[Dataset rows]
START

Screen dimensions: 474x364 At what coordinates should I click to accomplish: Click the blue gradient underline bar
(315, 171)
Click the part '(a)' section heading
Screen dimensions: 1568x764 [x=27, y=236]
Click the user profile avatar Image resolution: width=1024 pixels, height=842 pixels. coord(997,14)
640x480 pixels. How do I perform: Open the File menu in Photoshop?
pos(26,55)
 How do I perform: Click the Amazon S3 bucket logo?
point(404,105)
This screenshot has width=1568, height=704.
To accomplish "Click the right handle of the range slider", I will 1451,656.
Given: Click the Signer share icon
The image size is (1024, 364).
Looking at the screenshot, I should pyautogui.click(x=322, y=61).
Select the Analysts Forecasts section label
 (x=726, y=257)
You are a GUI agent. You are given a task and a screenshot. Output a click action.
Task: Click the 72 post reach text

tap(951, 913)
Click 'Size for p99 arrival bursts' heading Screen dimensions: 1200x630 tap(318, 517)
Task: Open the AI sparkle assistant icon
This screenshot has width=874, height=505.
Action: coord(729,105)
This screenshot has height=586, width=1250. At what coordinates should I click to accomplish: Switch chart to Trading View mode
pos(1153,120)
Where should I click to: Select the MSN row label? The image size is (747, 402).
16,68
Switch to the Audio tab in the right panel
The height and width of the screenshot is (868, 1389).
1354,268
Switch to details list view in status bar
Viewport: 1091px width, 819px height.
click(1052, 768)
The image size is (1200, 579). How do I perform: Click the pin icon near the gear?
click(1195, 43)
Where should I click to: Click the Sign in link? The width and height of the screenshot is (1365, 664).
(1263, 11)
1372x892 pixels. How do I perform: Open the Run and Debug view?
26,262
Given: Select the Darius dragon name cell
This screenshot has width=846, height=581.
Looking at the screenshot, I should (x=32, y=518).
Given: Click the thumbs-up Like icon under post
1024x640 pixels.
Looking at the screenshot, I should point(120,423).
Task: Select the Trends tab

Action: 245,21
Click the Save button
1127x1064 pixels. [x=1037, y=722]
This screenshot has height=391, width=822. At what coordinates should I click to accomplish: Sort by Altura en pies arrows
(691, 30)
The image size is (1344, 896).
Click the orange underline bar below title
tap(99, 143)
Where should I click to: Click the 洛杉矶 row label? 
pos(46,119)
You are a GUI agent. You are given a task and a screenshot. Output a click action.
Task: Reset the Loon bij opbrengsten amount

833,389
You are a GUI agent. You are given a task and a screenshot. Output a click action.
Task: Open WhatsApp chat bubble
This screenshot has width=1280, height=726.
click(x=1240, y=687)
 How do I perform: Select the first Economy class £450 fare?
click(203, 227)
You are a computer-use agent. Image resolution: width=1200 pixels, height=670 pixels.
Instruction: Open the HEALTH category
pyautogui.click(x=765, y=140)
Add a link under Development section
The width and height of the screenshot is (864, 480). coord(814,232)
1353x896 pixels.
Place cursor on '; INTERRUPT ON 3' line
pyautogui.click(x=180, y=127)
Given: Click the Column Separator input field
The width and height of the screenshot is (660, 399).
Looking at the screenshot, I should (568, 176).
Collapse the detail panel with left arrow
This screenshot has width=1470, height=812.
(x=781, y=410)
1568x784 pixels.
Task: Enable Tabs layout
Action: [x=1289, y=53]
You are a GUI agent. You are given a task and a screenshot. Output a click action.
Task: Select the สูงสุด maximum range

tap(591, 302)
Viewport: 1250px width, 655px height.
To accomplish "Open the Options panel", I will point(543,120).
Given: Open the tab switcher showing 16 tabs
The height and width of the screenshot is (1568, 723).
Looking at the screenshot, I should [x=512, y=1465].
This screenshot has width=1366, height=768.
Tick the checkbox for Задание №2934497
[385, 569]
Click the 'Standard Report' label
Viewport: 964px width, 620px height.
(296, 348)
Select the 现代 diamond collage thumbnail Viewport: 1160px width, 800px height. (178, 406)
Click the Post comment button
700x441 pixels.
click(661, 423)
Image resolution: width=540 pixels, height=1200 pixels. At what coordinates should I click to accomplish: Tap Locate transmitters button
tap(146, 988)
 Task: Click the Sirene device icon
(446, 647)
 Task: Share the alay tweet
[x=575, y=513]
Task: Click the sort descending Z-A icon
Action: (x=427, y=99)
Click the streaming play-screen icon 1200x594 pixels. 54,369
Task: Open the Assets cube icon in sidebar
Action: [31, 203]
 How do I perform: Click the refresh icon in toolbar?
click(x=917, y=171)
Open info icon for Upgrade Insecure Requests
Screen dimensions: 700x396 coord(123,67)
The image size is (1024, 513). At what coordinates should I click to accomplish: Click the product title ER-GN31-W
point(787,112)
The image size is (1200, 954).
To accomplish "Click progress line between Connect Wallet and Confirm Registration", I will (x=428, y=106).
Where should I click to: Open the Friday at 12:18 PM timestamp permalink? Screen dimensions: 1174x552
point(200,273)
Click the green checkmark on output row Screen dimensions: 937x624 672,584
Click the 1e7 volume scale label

END

DIRECTIONS = Copy the listing above line for line, keeping every character the same.

TASK RESPONSE =
Screen dimensions: 474x364 At what coordinates should I click to accomplish: Click the blue gradient underline bar
(315, 171)
Click the part '(a)' section heading
Screen dimensions: 1568x764 [x=27, y=236]
Click the user profile avatar Image resolution: width=1024 pixels, height=842 pixels. coord(997,14)
640x480 pixels. How do I perform: Open the File menu in Photoshop?
pos(26,55)
 How do I perform: Click the Amazon S3 bucket logo?
point(404,105)
This screenshot has width=1568, height=704.
To accomplish "Click the right handle of the range slider", I will 1451,656.
Given: Click the Signer share icon
The image size is (1024, 364).
Looking at the screenshot, I should pyautogui.click(x=322, y=61).
Select the Analysts Forecasts section label
 (x=726, y=257)
You are a GUI agent. You are given a task and a screenshot. Output a click action.
Task: Click the 72 post reach text

tap(951, 913)
Click 'Size for p99 arrival bursts' heading Screen dimensions: 1200x630 tap(318, 517)
Task: Open the AI sparkle assistant icon
This screenshot has width=874, height=505.
Action: coord(729,105)
This screenshot has height=586, width=1250. At what coordinates should I click to accomplish: Switch chart to Trading View mode
pos(1153,120)
Where should I click to: Select the MSN row label? The image size is (747, 402).
16,68
Switch to the Audio tab in the right panel
The height and width of the screenshot is (868, 1389).
1354,268
Switch to details list view in status bar
Viewport: 1091px width, 819px height.
click(1052, 768)
The image size is (1200, 579). How do I perform: Click the pin icon near the gear?
click(1195, 43)
Where should I click to: Click the Sign in link? The width and height of the screenshot is (1365, 664).
(1263, 11)
1372x892 pixels. How do I perform: Open the Run and Debug view?
26,262
Given: Select the Darius dragon name cell
This screenshot has width=846, height=581.
Looking at the screenshot, I should (x=32, y=518).
Given: Click the thumbs-up Like icon under post
1024x640 pixels.
Looking at the screenshot, I should point(120,423).
Task: Select the Trends tab

Action: 245,21
Click the Save button
1127x1064 pixels. [x=1037, y=722]
This screenshot has height=391, width=822. At what coordinates should I click to accomplish: Sort by Altura en pies arrows
(691, 30)
The image size is (1344, 896).
Click the orange underline bar below title
tap(99, 143)
Where should I click to: Click the 洛杉矶 row label? 
pos(46,119)
You are a GUI agent. You are given a task and a screenshot. Output a click action.
Task: Reset the Loon bij opbrengsten amount

833,389
You are a GUI agent. You are given a task and a screenshot. Output a click action.
Task: Open WhatsApp chat bubble
This screenshot has width=1280, height=726.
click(x=1240, y=687)
 How do I perform: Select the first Economy class £450 fare?
click(203, 227)
You are a computer-use agent. Image resolution: width=1200 pixels, height=670 pixels.
Instruction: Open the HEALTH category
pyautogui.click(x=765, y=140)
Add a link under Development section
The width and height of the screenshot is (864, 480). coord(814,232)
1353x896 pixels.
Place cursor on '; INTERRUPT ON 3' line
pyautogui.click(x=180, y=127)
Given: Click the Column Separator input field
The width and height of the screenshot is (660, 399).
Looking at the screenshot, I should (568, 176).
Collapse the detail panel with left arrow
This screenshot has width=1470, height=812.
(x=781, y=410)
1568x784 pixels.
Task: Enable Tabs layout
Action: [x=1289, y=53]
You are a GUI agent. You are given a task and a screenshot. Output a click action.
Task: Select the สูงสุด maximum range

tap(591, 302)
Viewport: 1250px width, 655px height.
To accomplish "Open the Options panel", I will point(543,120).
Given: Open the tab switcher showing 16 tabs
The height and width of the screenshot is (1568, 723).
Looking at the screenshot, I should [x=512, y=1465].
This screenshot has width=1366, height=768.
Tick the checkbox for Задание №2934497
[385, 569]
Click the 'Standard Report' label
Viewport: 964px width, 620px height.
(296, 348)
Select the 现代 diamond collage thumbnail Viewport: 1160px width, 800px height. (178, 406)
Click the Post comment button
700x441 pixels.
click(661, 423)
Image resolution: width=540 pixels, height=1200 pixels. At what coordinates should I click to accomplish: Tap Locate transmitters button
tap(146, 988)
 Task: Click the Sirene device icon
(446, 647)
 Task: Share the alay tweet
[x=575, y=513]
Task: Click the sort descending Z-A icon
Action: (x=427, y=99)
Click the streaming play-screen icon 1200x594 pixels. 54,369
Task: Open the Assets cube icon in sidebar
Action: [31, 203]
 How do I perform: Click the refresh icon in toolbar?
click(x=917, y=171)
Open info icon for Upgrade Insecure Requests
Screen dimensions: 700x396 coord(123,67)
The image size is (1024, 513). At what coordinates should I click to accomplish: Click the product title ER-GN31-W
point(787,112)
The image size is (1200, 954).
To accomplish "Click progress line between Connect Wallet and Confirm Registration", I will (x=428, y=106).
Where should I click to: Open the Friday at 12:18 PM timestamp permalink? Screen dimensions: 1174x552
point(200,273)
Click the green checkmark on output row Screen dimensions: 937x624 672,584
Click the 1e7 volume scale label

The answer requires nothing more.